Paul and I were in New Jersey this past weekend for some belated Easter family celebrations, which meant a chance to explore the Pine Barrens some more.
On Sunday morning, Paul's dad and I drove out to look for birds, and we went by a huge area of the woods (1,000 acres) that burned in a wildfire just last week. (Paul's dad is actually the mayor of their town, so I felt a bit like I was on an official trip to survey the damage.) The Pine Barrens are usually, well, barren... but not like this:
They do controlled burns in the Pine Barrens sometimes, to help keep everything healthy, but this was not one of those times. Apparently, the cause of this fire was almost certainly human, and the word "arson" kept coming up. Why would anyone intentionally set a fire loose in the Pine Barrens? Even scarier, we drove by a bunch of houses where the fire actually burned all the way up to and around the edges of the peoples' yards -- I can't even imagine being in that situation, with flames raging just feet from my home.

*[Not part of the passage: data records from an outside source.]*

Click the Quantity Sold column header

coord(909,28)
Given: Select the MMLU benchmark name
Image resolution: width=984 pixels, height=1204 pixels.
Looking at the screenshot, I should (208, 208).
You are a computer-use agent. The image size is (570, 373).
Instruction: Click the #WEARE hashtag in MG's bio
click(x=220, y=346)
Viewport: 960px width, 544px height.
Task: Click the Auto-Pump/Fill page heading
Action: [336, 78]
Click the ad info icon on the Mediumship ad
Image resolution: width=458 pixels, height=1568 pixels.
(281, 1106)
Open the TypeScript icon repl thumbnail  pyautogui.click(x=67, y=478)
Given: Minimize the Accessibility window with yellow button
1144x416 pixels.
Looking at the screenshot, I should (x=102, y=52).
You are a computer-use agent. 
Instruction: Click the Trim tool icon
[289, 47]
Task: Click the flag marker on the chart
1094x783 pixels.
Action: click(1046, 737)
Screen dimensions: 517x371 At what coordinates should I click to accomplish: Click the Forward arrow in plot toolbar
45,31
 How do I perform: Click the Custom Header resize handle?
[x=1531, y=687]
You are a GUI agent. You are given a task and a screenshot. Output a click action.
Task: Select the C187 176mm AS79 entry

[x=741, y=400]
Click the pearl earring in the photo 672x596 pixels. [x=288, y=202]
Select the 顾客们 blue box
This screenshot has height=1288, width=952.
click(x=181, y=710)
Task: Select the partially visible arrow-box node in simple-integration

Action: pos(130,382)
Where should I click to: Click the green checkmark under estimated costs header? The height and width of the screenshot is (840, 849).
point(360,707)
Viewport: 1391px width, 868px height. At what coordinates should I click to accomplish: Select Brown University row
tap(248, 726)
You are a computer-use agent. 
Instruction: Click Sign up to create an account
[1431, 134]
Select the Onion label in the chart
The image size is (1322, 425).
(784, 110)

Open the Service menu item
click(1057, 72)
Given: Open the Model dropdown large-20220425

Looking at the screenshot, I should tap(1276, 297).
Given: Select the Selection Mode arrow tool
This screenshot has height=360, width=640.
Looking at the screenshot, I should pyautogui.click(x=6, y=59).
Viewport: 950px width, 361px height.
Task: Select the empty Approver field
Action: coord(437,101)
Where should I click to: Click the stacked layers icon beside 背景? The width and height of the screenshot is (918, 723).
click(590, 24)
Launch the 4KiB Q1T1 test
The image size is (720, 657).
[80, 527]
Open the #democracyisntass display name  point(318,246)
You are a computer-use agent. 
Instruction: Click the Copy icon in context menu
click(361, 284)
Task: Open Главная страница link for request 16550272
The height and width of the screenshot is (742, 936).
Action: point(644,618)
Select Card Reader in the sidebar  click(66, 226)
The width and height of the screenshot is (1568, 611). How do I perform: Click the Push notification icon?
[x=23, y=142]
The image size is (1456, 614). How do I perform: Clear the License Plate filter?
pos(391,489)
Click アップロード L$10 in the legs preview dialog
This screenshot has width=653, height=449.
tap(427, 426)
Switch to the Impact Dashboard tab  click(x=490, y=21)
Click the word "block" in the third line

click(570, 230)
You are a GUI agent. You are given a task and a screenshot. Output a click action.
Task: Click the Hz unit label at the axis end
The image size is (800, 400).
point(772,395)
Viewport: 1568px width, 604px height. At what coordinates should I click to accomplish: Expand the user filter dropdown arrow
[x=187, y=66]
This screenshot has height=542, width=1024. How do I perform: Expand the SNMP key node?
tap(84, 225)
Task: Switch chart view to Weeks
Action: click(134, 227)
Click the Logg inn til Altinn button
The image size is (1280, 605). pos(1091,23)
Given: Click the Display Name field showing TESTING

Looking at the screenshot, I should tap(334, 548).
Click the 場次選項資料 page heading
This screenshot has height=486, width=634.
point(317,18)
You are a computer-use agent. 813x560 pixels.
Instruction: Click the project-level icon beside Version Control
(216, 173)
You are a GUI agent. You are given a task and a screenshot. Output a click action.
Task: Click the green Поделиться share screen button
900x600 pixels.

Fortunately, the firefighters got control of the situation, and nobody was hurt. And these woods won't stay blackened for long. We watched a lone Wild Turkey wandering through the burnt area, and I'm sure more life will soon follow suit:
Back in the ash-free areas of the Pine Barrens, there were plenty of living things to see. Later, while we were out walking the dogs, we startled this shockingly green Six-spotted Tiger Beetle (Cicindela sexguttata) from its hiding place near the path:
And a little further down the road, I became enchanted by a patch of gorgeous Birdsfoot Violets (Viola pedata), a new wildflower for me:
What pretty flowers! Paul says it looks like they're sticking their tongues out:
In conclusion, the Pine Barrens are awesome, so please don't burn them down.